Stated exercise:
Give the lines from the one containing "Tap The Goldfinger gold title artwork" through the one containing "Action: click(x=482, y=745)", inclusive, as a numbered list, omitting blank lines.

Listed entries:
···
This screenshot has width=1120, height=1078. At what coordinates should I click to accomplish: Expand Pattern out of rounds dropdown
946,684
···
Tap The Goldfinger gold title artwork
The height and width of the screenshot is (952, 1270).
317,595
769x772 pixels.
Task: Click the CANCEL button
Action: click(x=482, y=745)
···
Task output:
1. Tap The Goldfinger gold title artwork
2. The height and width of the screenshot is (952, 1270).
3. 317,595
4. 769x772 pixels.
5. Task: Click the CANCEL button
6. Action: click(x=482, y=745)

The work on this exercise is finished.